C’est une histoire d’héritage, mais pas de ceux qui se règlent chez le notaire. Ce qu’Alberto Prunetti reçoit, c’est un statut, presque un titre de noblesse : « fils d’ouvrier ». Soudeur, tuyauteur, métallurgiste, Renato est un ouvrier qualifié toujours en déplacement, dont les compétences sont recherchées et payées, croit-il alors, à leur juste valeur : il peut mettre sa famille à l’abri du besoin, devenir propriétaire de sa maison. Il rentre chez lui un week-end sur deux, le sac plein de vêtements à laver et repart presque aussitôt gagner sa croûte dans une autre usine ou une raffinerie à l’autre bout du pays. Être un fils d’ouvrier, pour Alberto comme pour ses camarades de classe, ça n’a rien de honteux. Mieux vaut être fils d’ouvrier que fils de bourgeois : malheureux gosses de riches soumis à mille conventions sociales, empêchés de jouer dehors et toujours perdants au foot. C’est cet enfant qui, pétri d’admiration, parle de Renato et de ses exploits, des westerns spaghettis du soir, des bagarres et des matchs de foot.

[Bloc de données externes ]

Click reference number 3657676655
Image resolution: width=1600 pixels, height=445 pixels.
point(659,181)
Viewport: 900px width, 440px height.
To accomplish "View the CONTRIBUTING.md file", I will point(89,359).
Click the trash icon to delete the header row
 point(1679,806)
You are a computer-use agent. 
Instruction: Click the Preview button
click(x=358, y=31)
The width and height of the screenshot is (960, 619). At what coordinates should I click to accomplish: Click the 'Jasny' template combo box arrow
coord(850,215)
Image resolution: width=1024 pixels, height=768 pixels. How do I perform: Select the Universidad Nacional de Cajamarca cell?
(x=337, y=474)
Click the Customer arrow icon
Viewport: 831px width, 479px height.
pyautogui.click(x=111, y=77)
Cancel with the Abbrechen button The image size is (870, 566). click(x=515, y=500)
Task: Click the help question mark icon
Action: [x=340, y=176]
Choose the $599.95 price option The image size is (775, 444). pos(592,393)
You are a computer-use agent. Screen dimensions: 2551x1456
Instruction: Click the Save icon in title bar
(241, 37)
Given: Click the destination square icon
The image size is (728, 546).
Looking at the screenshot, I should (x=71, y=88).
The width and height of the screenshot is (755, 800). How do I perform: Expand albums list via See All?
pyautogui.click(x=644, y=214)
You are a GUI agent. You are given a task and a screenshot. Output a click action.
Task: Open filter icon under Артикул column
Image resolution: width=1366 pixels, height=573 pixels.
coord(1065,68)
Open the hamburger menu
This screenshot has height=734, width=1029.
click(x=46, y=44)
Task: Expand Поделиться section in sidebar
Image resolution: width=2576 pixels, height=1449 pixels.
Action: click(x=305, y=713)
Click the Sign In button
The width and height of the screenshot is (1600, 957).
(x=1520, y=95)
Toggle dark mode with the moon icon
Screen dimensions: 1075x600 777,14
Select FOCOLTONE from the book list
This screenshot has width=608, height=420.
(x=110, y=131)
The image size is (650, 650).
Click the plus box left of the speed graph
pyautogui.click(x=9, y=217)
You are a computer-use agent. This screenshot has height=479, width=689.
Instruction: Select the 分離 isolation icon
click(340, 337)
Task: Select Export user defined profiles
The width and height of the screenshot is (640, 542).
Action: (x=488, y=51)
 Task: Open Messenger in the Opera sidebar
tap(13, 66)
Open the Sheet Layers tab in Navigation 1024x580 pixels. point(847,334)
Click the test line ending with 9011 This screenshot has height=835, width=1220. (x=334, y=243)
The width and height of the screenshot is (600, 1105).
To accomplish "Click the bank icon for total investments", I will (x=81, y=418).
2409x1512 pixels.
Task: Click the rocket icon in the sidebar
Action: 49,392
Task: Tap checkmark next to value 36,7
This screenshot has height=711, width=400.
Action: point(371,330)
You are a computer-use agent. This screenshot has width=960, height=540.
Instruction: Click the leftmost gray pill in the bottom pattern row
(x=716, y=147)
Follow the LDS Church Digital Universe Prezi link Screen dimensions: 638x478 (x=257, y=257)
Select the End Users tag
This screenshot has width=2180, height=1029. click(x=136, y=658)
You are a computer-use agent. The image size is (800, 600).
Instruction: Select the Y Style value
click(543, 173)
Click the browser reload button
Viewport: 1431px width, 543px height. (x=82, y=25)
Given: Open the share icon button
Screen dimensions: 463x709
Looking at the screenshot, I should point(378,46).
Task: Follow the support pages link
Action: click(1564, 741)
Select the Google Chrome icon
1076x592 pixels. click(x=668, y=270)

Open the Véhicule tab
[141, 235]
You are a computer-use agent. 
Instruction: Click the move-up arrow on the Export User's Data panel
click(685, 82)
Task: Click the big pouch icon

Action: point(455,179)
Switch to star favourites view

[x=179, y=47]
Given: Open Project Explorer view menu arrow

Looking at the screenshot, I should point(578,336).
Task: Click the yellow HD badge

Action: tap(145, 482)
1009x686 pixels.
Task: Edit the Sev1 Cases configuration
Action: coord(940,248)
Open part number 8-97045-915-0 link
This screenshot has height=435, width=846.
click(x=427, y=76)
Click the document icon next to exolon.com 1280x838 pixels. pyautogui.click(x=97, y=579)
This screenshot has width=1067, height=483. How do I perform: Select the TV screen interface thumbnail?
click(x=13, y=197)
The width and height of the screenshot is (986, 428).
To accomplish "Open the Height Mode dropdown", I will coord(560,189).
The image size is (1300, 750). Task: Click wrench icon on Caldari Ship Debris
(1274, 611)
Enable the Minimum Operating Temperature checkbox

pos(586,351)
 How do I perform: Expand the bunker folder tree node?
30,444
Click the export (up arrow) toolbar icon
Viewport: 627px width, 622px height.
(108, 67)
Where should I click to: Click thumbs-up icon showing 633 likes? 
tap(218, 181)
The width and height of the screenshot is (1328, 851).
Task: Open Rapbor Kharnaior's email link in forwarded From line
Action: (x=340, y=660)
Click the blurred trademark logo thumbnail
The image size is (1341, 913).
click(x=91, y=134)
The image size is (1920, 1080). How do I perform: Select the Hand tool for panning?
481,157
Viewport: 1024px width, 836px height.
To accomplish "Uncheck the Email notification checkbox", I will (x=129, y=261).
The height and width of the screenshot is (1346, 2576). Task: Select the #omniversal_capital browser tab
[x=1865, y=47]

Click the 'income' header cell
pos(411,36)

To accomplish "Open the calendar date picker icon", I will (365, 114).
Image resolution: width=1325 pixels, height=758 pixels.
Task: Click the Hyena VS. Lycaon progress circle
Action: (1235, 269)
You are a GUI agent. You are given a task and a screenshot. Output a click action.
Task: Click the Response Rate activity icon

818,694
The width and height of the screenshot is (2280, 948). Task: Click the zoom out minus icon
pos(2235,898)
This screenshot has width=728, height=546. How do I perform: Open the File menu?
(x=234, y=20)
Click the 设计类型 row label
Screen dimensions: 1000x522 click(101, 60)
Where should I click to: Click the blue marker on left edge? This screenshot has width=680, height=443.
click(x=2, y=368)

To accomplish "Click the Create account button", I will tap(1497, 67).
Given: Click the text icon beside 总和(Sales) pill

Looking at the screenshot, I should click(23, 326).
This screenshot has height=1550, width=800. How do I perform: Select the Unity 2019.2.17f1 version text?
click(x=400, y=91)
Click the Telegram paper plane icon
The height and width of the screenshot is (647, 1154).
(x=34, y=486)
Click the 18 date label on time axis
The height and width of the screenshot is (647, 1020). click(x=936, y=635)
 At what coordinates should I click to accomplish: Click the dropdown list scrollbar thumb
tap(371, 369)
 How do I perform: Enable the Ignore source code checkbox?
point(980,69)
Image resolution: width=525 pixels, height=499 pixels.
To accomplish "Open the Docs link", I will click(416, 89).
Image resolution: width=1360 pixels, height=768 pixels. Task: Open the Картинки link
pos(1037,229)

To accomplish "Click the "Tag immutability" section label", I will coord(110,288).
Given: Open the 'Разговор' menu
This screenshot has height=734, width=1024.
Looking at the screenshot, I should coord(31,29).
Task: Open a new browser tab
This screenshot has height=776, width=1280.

Et un autre Alberto corrige la copie. Celui-là n’est plus un enfant et il a compris qu’il appartient à la classe de ceux qui se tuent à la tâche, ceux dont la santé ne vaut rien ou pas grand-chose. Il n’est pas toujours d’accord avec son père, il n’adhère pas à l’idéologie du travail comme valeur absolue. Comment le pourrait-il, après avoir vu son père et ses collègues déjà abîmés à 40 ans, morts avant 60 ?
La tragédie, que des histoires de rots sonores et de matchs de foot avaient chassée pendant un temps, revient, plus dure, plus crue. Plus grande aussi : l’histoire de Renato, c’est celle de l’Italie du boom économique et de la crise qui lui succède dans les années 1980. Ce sont les contrats de travail précaires, les ouvriers déjà poussés à l’auto-entrepreneuriat – comme s’il ne suffisait plus d’être exploité par un patron mais qu’il fallait désormais s’exploiter soi-même. C’est la fin d’un certain bien-être matériel pour compenser les sacrifices. La fin aussi de l’espoir d’une vie meilleure pour ses enfants, une vie où l’on ne se ruine pas la santé à l’usine. Alberto raconte le combat pour faire reconnaître la maladie professionnelle de son père. L’histoire de Renato, c’est celle de tous les ouvriers dont les vies valent moins que les profits des patrons.
Et raconter cette histoire sans rien oublier de sa force et de sa douceur, de l’amour filial et de la fierté, des injustices subies, c’est sans doute une compensation bien plus grande que la misérable somme « réparatrice » donnée à la veuve comme une aumône.